Lead(II) sulfide was once used in glazing earthenware. It will also react with hydrogen peroxide to form lead(II) sulfate and water. How many grams of hydrogen peroxide are needed to react completely with 265 g of lead(II) sulfide?


As per the balanced equation the amount of hydrogen peroxide required completely reacts with 265 g of lead sulphide is 150.6 g.

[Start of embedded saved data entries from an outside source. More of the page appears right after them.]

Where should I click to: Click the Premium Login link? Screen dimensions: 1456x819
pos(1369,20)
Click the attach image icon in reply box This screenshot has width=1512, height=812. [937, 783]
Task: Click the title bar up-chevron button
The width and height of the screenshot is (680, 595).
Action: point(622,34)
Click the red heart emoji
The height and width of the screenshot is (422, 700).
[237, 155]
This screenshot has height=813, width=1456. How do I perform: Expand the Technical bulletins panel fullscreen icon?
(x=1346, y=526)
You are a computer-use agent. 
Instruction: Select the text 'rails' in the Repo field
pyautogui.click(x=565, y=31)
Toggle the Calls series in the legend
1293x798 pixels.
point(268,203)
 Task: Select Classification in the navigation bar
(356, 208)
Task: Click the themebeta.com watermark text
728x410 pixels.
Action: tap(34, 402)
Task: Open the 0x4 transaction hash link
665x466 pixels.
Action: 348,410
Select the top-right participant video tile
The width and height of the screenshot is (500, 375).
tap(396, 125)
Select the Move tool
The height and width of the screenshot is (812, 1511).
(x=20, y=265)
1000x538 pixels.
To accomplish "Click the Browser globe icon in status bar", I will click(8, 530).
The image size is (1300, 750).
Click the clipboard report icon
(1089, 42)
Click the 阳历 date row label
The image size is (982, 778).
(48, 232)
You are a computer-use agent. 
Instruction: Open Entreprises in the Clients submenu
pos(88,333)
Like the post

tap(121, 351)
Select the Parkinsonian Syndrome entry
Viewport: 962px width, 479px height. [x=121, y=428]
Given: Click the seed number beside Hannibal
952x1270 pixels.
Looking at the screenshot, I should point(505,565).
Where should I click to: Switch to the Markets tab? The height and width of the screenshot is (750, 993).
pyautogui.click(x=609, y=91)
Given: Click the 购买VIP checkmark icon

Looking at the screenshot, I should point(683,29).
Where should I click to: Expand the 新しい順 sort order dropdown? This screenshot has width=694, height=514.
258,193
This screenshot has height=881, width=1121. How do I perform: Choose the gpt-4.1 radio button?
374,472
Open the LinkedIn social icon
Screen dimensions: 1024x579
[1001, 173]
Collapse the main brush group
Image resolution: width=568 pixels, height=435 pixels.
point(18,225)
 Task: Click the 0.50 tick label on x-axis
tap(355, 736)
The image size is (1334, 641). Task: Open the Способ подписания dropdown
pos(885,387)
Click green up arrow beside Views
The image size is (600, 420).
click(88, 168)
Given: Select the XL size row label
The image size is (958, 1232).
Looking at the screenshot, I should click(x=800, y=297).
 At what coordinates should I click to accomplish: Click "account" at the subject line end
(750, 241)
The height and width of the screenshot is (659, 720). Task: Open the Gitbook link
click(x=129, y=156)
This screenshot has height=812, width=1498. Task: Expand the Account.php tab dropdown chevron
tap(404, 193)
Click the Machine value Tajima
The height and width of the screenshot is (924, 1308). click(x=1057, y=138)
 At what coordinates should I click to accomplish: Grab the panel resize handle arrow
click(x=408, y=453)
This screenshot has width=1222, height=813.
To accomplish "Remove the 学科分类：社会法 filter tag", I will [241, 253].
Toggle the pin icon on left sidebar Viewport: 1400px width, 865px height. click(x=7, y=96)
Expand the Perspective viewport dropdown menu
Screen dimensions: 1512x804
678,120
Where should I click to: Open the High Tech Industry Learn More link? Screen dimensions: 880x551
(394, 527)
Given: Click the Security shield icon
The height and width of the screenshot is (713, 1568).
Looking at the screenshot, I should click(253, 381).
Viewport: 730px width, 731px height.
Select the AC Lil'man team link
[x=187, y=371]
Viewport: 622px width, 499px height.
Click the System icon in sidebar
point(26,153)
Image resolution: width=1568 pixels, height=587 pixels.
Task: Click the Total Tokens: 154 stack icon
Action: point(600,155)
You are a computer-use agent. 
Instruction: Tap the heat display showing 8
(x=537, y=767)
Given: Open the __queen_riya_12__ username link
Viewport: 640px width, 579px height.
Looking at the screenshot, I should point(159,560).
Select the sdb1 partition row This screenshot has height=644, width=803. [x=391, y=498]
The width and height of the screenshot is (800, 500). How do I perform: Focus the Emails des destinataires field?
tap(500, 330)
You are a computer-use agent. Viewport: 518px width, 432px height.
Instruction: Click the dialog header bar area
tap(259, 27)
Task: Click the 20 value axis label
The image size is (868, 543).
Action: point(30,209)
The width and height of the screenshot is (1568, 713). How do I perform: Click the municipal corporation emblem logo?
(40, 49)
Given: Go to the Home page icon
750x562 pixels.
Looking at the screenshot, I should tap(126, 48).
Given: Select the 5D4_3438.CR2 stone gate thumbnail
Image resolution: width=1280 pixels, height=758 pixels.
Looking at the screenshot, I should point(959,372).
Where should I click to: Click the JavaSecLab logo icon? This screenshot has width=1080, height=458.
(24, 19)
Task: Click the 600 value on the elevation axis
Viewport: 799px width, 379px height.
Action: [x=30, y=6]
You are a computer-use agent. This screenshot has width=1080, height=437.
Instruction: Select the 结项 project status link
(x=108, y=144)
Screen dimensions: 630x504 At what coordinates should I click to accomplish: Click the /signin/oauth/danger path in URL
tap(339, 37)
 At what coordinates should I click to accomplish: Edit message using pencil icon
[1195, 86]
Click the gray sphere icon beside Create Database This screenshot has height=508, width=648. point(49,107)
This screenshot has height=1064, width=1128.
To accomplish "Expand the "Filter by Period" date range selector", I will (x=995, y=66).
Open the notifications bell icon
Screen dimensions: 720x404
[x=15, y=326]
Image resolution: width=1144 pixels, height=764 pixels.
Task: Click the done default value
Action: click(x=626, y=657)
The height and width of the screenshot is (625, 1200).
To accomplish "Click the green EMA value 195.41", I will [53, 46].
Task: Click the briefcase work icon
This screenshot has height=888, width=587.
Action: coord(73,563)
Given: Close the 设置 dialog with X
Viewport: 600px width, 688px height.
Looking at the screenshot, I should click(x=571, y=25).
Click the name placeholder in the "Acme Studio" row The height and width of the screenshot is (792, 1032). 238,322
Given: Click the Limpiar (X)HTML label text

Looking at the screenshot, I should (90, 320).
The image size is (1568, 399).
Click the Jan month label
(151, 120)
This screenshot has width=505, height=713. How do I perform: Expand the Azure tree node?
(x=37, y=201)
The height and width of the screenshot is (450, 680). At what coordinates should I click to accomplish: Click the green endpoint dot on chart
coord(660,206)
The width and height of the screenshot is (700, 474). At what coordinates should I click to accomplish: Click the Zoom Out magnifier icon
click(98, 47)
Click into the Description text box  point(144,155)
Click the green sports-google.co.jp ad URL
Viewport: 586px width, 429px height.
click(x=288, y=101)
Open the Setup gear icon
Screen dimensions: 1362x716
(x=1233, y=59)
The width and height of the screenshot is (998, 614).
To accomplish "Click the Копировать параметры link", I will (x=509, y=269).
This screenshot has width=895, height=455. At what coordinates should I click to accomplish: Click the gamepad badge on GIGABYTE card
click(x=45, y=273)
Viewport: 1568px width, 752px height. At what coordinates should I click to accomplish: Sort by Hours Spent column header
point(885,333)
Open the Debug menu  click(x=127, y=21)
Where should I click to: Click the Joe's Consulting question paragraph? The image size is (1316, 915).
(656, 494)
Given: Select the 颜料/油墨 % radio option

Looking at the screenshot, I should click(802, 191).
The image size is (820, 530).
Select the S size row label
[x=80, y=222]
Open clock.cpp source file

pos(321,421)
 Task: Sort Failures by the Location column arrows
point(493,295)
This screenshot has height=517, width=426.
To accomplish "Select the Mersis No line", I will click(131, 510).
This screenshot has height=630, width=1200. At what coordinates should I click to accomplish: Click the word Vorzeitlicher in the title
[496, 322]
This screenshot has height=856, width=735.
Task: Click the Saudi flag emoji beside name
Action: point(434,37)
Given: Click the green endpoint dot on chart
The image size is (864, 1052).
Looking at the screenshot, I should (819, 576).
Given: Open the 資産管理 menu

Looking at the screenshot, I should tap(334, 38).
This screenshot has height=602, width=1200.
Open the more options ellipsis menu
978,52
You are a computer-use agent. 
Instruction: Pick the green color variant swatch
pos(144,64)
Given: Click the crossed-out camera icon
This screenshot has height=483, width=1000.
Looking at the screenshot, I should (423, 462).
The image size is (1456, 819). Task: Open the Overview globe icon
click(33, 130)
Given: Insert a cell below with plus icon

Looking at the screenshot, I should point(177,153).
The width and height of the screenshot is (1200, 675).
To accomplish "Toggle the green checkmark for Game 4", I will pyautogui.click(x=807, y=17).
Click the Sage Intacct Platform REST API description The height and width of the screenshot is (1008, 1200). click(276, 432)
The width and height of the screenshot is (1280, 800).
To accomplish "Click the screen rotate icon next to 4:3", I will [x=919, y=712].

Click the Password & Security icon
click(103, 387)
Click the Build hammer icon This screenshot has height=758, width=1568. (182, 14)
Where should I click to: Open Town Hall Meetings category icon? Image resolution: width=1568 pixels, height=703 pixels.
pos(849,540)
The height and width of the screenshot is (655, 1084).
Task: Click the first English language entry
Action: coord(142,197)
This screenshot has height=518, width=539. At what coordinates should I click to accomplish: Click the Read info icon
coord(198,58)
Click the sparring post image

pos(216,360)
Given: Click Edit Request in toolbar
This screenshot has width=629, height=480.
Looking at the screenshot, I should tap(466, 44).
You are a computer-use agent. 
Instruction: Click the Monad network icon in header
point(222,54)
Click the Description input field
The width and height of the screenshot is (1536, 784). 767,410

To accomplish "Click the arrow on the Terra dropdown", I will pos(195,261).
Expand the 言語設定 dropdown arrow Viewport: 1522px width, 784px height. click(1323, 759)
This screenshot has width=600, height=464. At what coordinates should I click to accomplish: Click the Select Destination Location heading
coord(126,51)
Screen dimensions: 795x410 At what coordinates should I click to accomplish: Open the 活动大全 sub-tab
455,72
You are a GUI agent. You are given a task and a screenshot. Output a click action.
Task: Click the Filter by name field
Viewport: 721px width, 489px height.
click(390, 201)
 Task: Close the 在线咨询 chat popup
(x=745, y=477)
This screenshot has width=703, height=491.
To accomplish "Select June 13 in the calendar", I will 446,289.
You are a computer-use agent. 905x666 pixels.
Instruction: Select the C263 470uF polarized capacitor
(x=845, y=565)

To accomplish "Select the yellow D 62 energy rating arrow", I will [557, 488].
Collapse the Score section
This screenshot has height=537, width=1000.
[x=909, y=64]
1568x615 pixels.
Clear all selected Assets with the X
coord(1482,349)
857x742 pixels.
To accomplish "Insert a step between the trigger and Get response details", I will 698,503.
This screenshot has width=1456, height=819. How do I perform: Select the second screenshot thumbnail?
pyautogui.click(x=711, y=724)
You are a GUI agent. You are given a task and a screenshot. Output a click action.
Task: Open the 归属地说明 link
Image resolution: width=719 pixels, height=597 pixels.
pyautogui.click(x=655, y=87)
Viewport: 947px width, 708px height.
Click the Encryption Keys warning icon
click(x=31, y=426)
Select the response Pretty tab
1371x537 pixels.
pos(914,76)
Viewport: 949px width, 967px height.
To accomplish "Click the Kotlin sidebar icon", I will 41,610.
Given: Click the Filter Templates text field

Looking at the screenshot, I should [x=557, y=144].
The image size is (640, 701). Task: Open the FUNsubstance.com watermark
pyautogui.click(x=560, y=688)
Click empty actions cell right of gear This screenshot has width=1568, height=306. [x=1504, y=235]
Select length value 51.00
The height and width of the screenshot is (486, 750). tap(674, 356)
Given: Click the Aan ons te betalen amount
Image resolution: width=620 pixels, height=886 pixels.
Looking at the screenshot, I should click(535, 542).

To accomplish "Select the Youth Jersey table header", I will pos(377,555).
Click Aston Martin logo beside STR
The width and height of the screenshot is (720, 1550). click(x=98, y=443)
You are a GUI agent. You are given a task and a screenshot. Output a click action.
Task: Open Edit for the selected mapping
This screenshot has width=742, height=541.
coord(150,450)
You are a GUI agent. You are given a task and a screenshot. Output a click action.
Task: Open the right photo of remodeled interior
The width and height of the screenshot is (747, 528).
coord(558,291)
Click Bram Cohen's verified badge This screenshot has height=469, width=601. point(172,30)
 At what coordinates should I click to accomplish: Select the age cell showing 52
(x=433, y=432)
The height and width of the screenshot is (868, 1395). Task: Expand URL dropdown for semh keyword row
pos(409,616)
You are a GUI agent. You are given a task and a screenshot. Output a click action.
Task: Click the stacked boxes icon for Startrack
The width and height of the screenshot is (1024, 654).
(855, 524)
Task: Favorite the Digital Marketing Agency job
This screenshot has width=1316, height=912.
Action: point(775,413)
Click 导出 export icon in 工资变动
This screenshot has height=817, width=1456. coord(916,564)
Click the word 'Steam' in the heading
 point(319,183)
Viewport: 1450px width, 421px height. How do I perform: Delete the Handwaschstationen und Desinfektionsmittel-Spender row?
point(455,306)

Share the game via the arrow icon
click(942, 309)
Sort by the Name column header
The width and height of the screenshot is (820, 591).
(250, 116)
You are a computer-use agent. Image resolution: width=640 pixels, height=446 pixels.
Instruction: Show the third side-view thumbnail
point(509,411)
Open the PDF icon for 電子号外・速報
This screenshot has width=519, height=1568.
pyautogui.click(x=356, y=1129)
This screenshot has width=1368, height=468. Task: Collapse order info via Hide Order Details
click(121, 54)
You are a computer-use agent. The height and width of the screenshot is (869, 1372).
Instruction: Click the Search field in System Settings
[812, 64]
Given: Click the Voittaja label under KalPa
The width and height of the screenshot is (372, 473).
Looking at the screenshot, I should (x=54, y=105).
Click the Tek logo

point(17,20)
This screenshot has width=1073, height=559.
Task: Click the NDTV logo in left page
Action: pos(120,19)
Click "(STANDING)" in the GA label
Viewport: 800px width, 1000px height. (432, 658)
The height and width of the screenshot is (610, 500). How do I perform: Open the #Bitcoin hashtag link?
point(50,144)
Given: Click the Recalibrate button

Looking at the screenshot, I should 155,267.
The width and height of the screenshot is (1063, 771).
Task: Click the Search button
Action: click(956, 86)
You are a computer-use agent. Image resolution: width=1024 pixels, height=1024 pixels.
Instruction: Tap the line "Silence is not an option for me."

What is hydrogen  peroxide ?

Hydrogen peroxide is covalent compound formed by two hydrogen and two oxygens. It is used as an oxidising agent. Hydrogen peroxide reacts with lead sulphide to give lead sulphate and water and the balanced reaction is given below:

\rm  PbS+ 4 H_(2)O_(2) \rightarrow PbSO_(4) + 4 H_(2)O

As per the balanced equation 4 moles of hydrogen peroxide is required to react with one mole of lead sulphide. One mole of lead sulphide is 239.30 g and one mole of hydrogen peroxide is 34 g/mol

4 moles of hydrogen peroxides weighs 4 ×34 = 136 g. Thus, 136 g of hydrogen peroxide is needed for 239.3 g of PbS. Therefore, the mass of hydrogen peroxide needed to react with 265 g of PbS is calculated as follows:

mass = (136 ×265 g ) / 239.3

         = 150.6 g.

Hence, amount of hydrogen peroxide required completely reacts with 265 g of lead sulphide is 150.6 g.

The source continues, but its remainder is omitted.